One large adult program that DSSKY provides is the ambassador program. Adults work with the Bowling Green Hot Rods organization during day games in greeting guests, helping in the retail store and helping to clean up around the stadium. The ambassador program also works with SkyPac during select performances to provide assistance with ushering.

“The biggest misconception about individuals with Down Syndrome is that they have a ‘disability’ and are not able to be independent or active in society,” Morton says. “DSSKY is working within the community to raise awareness to the fact that individuals with Down Syndrome are more like us than different.”

In order to accomplish the work the organization does, they raise funds through private donations and fundraisers. Nearly all the programming that takes place through The Buddy House is at no cost to the families, so the fundraisers they do during the year make a huge impact. In April, DSSKY hosted their inaugural Pre-Derby Gala at La Gala, which featured a cocktail hour, dinner and both a live and silent auction, as well as a race for the bourbon. The group’s largest fundraiser each year is the Buddy Walk. The 21st annual walk will take place this year on September 21, 2019.

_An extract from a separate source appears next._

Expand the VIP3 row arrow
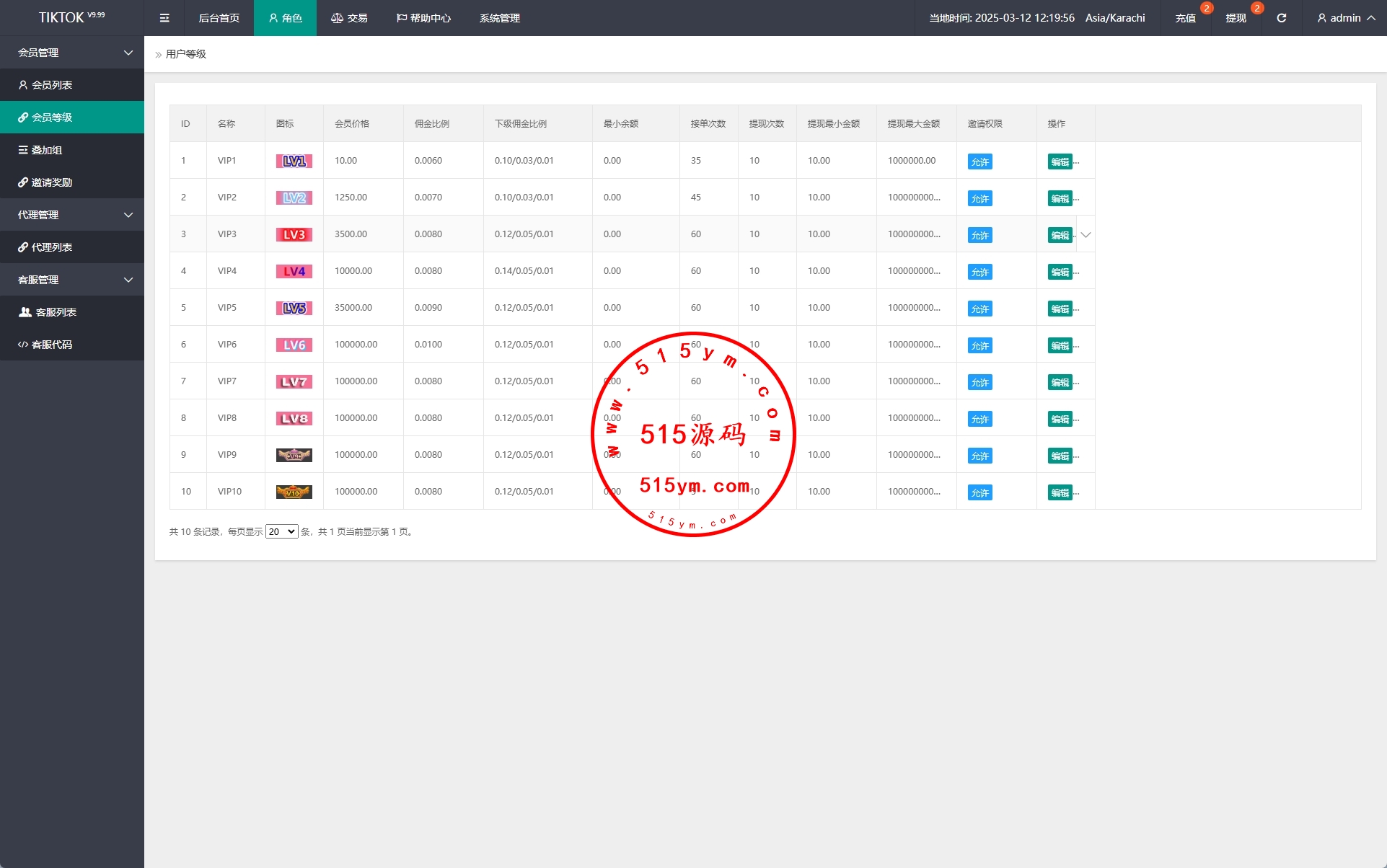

“The exciting news about this year’s walk is that we have decided to individualize the walk and have changed the name to The Step Up for Down Syndrome Walk,” Morton says. “This fundraiser typically brings in approximately 70% of our annual budget.”

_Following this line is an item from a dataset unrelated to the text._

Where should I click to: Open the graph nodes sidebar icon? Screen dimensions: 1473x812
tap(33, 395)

Morton, who first began as a volunteer with the organization six years ago, became DSSKY’s first Executive Director in May of 2018. Morton grew up with an uncle who had Down Syndrome, but credits her own daughter for getting her involved in the organization.

“Because of my daughter’s interest and passion about working with individuals with Down Syndrome, I became a volunteer as well,” Morton says. “I have a passion for families and a drive to provide them with the tools necessary to grow, learn and become as independent as possible.”

Along with Morton, there are three other employees with the organization and a team of approximately 75 to 100 volunteers at one or more of the events and programs, but they are always looking for more people who want to make a difference in the lives of individuals with Down Syndrome.

“A great volunteer for our organization is someone who can just in uninhibited,” Morton says. “Volunteers need to be able to relate with our members as if there were no differences. We look for volunteers that can help with our activities, but also blend with the members as if they were just hanging out with their friends.”

Morton says Bowling Green is a fantastic community that supports its non-profits, welcomes diversity and fosters partnership. “We love working with our friends at other non-profits, especially those for individuals with special needs,” Morton says. “The special needs community in Bowling Green is focused on what our population needs the most and supports each other in their efforts to improve the lives of those it serves.”